Saturday, March 7, 2009

Diamond Age


Dear Amazon,

I'm quite cross with you.  I am what I imagine would be your target market for your new electronic book product, the Kindle 2.  Even as I write this, part of me screams "must get this!"

But I spank that part of me like an petulant child.   "NO," I say, "because I'm the boss of me!" Sometimes I spank too hard.  Sometimes I cry.  Sometimes I imagine myself so small I will go away and live among the electrons flying around inside a magical electronic book.  But my book is nano-tech and will get to know me and be my friend.  It will help me develop into a person who'll bring down THE MAN and free my people from the impoverished life the new economy has created for them. 

Oh wait, that's the plot of one of my favorite books, Diamond Age.  If you click on that link, you'll get brought right to the Amazon page where you can buy it.  New for $11!  Used for $.89! or you can come over and barrow it from me for free if you promise to bring it back or lend it to someone else when you're done.  I don't really lend books out any more because we all know no one, including myself, ever gives them back.  Not out of malice, it's just the way people are.  There's something about books that beg to be passed around again and again and again until they end up in a used book store or recycled into pulp that will become the books of the future or toilet paper.   Instead I give my old books away.  If they come back it's like I got a little gift!  If not, they become part of paperback karma.   It's really nice.

So along comes the Kindle 2.   I really want to like this but frankly there's no way I'm going to drop 9.99 on something I can't lend or sell to a used book store.   Diamond Age is an old book.  I can get it from Amazon used in hard cover for $5.48.  Used paperback for $3.33.  Yeah, they are going to take up some space on my book shelf and destroy some trees, but the cost savings and flexibility of the dead tree editions makes them arguably superior.   The fact that they sit side by side on the Amazon page make me think that not even Amazon cares that much for their new toy.

So, here's what I would do if I were king.  I would make all ebooks $3.  That's fair right?  I might have to do some more research on the average cost of a used paperback, but that's how much I think it would be fair to charge for a bit of data streamed to you.  Especially considering the cost of the Kindle itself is way more than I spend on books in a year.  If Amazon really wants this thing to work, they had better trim down that cost, or give some crazy deal where if you buy one you get a year of free book downloads.   That's a lot of simolians to plunk down on something that has no content at all.  Think about it, you could buy a TV and get free content, an iSomething and get access to tons of free podcasts and music or Satellite radio and and get a few hundred channels of music and talk.  Yeah, the Kindle had a basic web browser, but the web is interactive and you're barely human these days unless you can post a picture of your friends doing something embarrassing or letting the world know you're happy it's friday. 

So, for the time being there will be no ebook in my life.  Sad, as it's one of my top dreams, next to having a robot friend or piloting a Battlestar Galactica Viper.   I predict any similar device will fail until someone finds a way to make one that's similar in function for under $100 that comes with a bunch of book credits... oh yeah, and a vast library of books that can be purchased for less than $3.  Maybe this day will never come... maybe I'll have to wait for my cybernetically enhanced eParrot that can download books and read them too me.  Now that will kick ass.   Fuck ear buds, imagine how cool we'd look if we had a parrot on our shoulders reading to us. 

2 comments:

Hedr_goblin said...

I love that book.
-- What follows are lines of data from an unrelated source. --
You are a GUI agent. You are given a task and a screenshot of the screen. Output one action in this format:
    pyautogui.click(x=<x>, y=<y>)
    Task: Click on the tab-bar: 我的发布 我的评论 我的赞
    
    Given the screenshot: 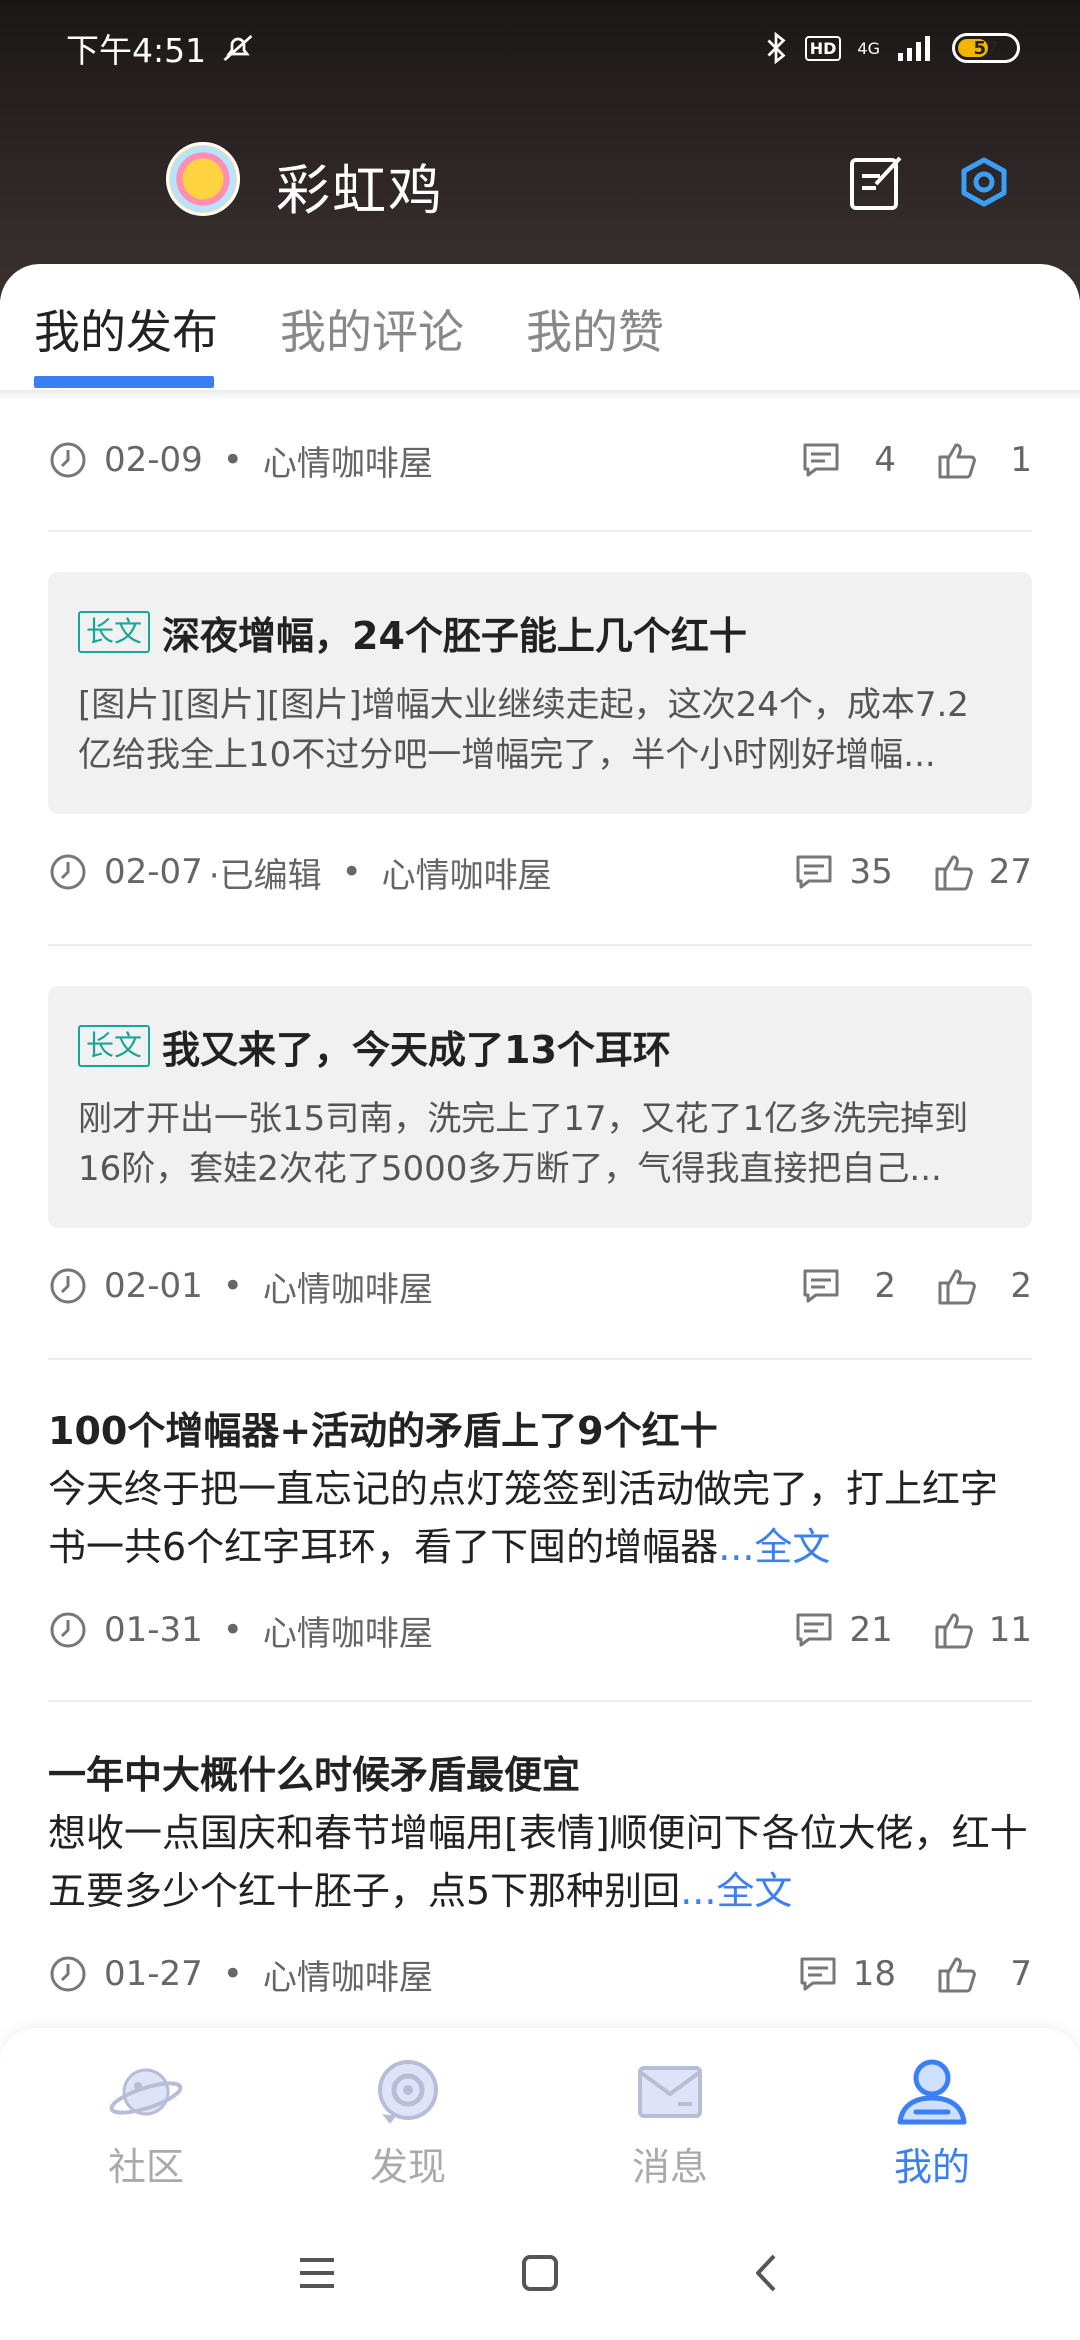 What is the action you would take?
    pyautogui.click(x=540, y=329)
I was just recomending that series to a friend recently. One of the best series I've ever read.

I've owned that particular book, like three times or more. Read it to pieces once. Bought to to lend out, and never got it back, more than once.

Love stories like that, that play in the back of your head.

zerocrossing said...

I know. It is an amazing story, even if his endings seem more like the publisher hit him over the head at some point and said, "just end it now!" I love the idea that technology can flatten the world in a way that it will no longer matter if you have money to access knowledge, it will be available to anyone who cares to seek it out.

Thanks for following my blog too! That makes me happy.